President to propose referendum questions on June 12 - aide

At a sitting of the National Development Council on June 12, Polish President Andrzej Duda will make public for final consultation the proposed questions for a referendum on changes to the constitution, presidential aide Paweł Mucha announced on Wednesday.

"We plan a plenary sitting of the National Development Council (NRR), at which the president will make public potential referendum questions in their version prior to final closure of the discussion," Mucha, who is also the president's commissioner for the consultative referendum, told PAP, adding that the NNR sitting is planned for June 12. Mucha clarified that, "if not all then at least a significant proportion," of the questions would be ready.

"They key to the success of the referendum is formulating appropriate questions, which will encourage Poles to take part in the voting," Mucha stressed. As concerns the timing for a referendum, the aide said President Duda maintains his preference for it to be held on November 10-11. He added that it was "highly probable" the president will meet with Senate (upper house) Speaker Stanisław Karczewski ahead of the NRR meeting and that Much himself would certainly meet Karczewski.

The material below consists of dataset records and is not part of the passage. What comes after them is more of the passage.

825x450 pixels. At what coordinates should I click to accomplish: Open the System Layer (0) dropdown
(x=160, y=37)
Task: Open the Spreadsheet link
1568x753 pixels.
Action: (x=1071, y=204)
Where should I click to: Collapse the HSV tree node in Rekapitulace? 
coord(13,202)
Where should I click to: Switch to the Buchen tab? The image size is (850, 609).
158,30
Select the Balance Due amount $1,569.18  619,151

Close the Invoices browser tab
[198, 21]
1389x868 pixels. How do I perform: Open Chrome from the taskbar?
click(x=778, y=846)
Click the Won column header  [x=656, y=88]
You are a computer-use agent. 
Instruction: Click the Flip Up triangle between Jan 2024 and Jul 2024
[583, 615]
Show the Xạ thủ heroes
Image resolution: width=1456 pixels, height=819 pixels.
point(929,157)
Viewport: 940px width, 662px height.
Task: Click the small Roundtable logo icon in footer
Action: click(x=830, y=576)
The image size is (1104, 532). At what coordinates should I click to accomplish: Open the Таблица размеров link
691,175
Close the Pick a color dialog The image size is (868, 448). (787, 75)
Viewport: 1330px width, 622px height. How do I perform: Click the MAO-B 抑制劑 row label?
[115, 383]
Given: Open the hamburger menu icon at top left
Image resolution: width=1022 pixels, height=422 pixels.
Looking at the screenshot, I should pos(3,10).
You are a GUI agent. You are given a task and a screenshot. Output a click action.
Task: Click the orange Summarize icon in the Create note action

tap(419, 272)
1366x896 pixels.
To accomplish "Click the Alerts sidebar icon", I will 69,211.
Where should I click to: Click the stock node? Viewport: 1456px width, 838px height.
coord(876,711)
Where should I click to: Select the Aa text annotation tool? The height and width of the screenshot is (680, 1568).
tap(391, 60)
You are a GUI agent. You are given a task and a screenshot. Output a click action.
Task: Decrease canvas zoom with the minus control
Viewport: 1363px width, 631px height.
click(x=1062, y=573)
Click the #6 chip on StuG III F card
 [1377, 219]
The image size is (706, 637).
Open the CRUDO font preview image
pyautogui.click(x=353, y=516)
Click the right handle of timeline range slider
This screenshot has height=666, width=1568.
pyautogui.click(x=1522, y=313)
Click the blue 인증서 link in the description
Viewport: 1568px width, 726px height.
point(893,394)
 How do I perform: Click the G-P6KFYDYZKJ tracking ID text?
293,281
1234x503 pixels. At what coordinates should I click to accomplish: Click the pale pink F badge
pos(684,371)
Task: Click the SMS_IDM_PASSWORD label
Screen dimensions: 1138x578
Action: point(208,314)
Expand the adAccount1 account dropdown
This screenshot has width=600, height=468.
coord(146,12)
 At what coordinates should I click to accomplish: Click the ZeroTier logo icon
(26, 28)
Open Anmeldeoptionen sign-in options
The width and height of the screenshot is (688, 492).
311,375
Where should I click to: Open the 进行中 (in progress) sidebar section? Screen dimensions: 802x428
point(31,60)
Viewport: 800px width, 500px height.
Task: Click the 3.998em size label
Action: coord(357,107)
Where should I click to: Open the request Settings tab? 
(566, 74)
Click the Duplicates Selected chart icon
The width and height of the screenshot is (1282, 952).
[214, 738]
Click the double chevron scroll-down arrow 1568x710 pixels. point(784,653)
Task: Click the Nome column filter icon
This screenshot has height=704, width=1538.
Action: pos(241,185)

Paweł Mucha went on to announce that the president would file a draft decision to the Senate in July on holding a national referendum. "Voting in the Senate will probably take place in the second half of July, at the final July sitting," Mucha said. The final Senate sitting before the summer recess is planned for July 25, 26 and 27.

"So we have about a month for any final discussions, arrangements, but the public will also have an opportunity to respond to these proposed questions, which the president will present in June," he said.

The presidential aide also announced that the president would refer to the consultative referendum during this Friday's meeting of local governments on the occasion of Local Government Day.

On May 3, 2017 President Duda announced his initiative to hold a referendum on changes to the constitution. He suggested Poland's constitution should be amended to take into account the changed domestic and international environment, two decades after the country's basic law was passed. To this end, he would like to ask citizens whether to alter the constitution and if so, in what respect.